▶ _Your objective_: Can you give the data starting at the line containing "You are a computer-use" and ending at the line containing "Instruction: Tap the Edit button" as a JSON list of strings, one string per line, leaving out blank lines?

▶ _Supplied material_:
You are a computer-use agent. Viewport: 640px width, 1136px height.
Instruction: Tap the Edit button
---
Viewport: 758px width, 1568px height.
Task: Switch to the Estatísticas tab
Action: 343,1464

▶ _Expected answer_:
[
  "You are a computer-use agent. Viewport: 640px width, 1136px height.",
  "Instruction: Tap the Edit button"
]